Brian Hanley directs research alliances at IBM with a focus on commercializing technologies for health care, materials science, transportation, energy and financial sectors. His responsibilities include managing intellectual property portfolios, identifying new business opportunities, developing investment cases, and closing partnerships. He has also co-founded four startups in the IT, Electronics and Services industries. Brian remains active in the community by volunteering his time to many entrepreneurial organizations, including the Texas Emerging Technology Fund, Rice Alliance, TeXchange, TechArb, and Ann Arbor Spark. He is a certified core instructor at both regional and national I-Corps levels, helping the University of Michigan deliver quality programs. He is a graduate of Purdue University, earning a dual bachelor’s degree in computer and electrical engineering. He also holds an MBA degree from the University of Texas at Austin. He resides in Ann Arbor, Michigan with his wife and two young sons.
Nancy Kamei is firm believer in the for-profit model as the most effective vehicle for creating change in the world. She is an experienced investor and serial entrepreneur who has attempted to build a life which will accomplish both doing good and making money: a compassionate capitalist.
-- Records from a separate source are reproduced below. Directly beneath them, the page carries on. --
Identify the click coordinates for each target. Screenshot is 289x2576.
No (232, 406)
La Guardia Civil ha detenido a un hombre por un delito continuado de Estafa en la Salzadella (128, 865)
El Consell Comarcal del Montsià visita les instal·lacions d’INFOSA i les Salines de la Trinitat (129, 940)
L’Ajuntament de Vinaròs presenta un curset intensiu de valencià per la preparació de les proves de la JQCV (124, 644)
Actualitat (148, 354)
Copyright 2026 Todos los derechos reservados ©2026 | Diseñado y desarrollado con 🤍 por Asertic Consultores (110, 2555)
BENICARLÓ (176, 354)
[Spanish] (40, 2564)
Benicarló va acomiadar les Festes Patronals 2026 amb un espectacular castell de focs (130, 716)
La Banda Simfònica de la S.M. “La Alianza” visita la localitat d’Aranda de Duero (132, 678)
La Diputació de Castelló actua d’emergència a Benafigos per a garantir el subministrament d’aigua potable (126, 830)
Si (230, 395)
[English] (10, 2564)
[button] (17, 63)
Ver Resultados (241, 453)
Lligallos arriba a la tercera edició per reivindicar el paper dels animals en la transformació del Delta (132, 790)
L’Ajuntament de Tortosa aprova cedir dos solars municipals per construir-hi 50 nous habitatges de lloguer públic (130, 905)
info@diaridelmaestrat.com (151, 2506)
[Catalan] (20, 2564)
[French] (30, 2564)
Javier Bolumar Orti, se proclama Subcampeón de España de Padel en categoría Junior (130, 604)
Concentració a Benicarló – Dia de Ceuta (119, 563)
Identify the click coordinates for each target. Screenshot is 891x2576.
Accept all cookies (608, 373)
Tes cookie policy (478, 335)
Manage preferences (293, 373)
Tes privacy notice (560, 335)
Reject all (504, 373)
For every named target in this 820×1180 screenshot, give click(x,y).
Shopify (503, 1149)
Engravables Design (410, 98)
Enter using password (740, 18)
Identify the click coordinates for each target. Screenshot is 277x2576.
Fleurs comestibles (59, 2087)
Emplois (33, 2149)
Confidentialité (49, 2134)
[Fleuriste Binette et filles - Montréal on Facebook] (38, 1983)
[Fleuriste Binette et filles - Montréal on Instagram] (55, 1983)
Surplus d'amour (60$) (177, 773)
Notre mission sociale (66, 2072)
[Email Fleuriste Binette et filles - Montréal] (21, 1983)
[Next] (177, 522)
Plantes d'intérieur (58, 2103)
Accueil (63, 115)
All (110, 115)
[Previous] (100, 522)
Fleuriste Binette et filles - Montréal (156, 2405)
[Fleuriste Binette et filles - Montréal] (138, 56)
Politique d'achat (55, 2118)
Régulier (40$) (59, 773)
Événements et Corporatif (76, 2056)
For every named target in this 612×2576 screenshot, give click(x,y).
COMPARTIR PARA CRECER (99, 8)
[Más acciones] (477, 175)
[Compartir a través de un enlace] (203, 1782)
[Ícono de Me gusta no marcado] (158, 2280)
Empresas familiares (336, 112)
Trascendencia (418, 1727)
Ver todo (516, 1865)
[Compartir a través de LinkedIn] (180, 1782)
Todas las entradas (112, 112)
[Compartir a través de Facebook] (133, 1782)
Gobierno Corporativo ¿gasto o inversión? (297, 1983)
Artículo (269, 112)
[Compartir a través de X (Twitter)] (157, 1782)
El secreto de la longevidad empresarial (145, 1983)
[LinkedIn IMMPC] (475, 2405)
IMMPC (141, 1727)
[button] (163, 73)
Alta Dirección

She is currently an Entrepreneur in Residence at UCSF, teaching (National Faculty for NSF I-Corps), and launching various ventures. After receiving her Doctor of Pharmacy degree from UCSF, she joined Merck in sales. She returned to California to get her MBA from Stanford and was then recruited to the biotechnology industry. Over six years, she was an Entrepreneur in Residence at Institutional Venture Partners and on the start-up teams of four successful biotechnology companies – the most notable was Onyx Pharmaceuticals (recently sold to Amgen for >$10b). She then moved to the investor side of the table: first in public equities at Capital Group Companies (Biotechnology, Healthcare IT, Hospitals) and then in corporate venture capital at Intel Capital (Digital Health). She investigated Global Health for Aberdare Ventures and served as the Venture Capital Fellow for the Bill and Melinda Gates Foundation. She has over forty years of uninterrupted service to the non-profit sector including: Trustee and Chairman of the Investment Committee for the Marin Community Foundation (>$1b endowment) and Governor of the Japanese American National Museum. She lives in Marin County and has one son, who has started his own career as an investor in New York City.
Kaz Karwowski joined the Rice Center for Engineering Leadership (RCEL) as Executive Director in July 2013 after four years with the Bernard M. Gordon-MIT Engineering Leadership Program (GEL) and three years with MIT’s Army ROTC Program. Prior to joining GEL, Kaz served in the U.S. Army Infantry Branch for 20 years and retired in 2009. Kaz has been developing leaders on college campuses for 10 years. At MIT’s Army ROTC program, he was responsible for the leadership development of students from MIT, Harvard, Tufts, Salem State, Gordon and Wellesley College. While at MIT and Rice, Kaz has been involved in the entrepreneurship community and has mentored multiple startups that have gone onto great success, such as NVBots, Ministry of Supply, Big Delta Systems. Kaz has a deep interest in the leadership development of young people and feels that leadership and entrepreneurship go hand-in-hand. He served as Platoon Sergeant in Iraq and a leader with the 10th Mountain Division in Mogadishu, Somalia, Haiti, and Bosnia-Herzegovina. Kaz also served in the First Armored Division in the Persian Gulf War.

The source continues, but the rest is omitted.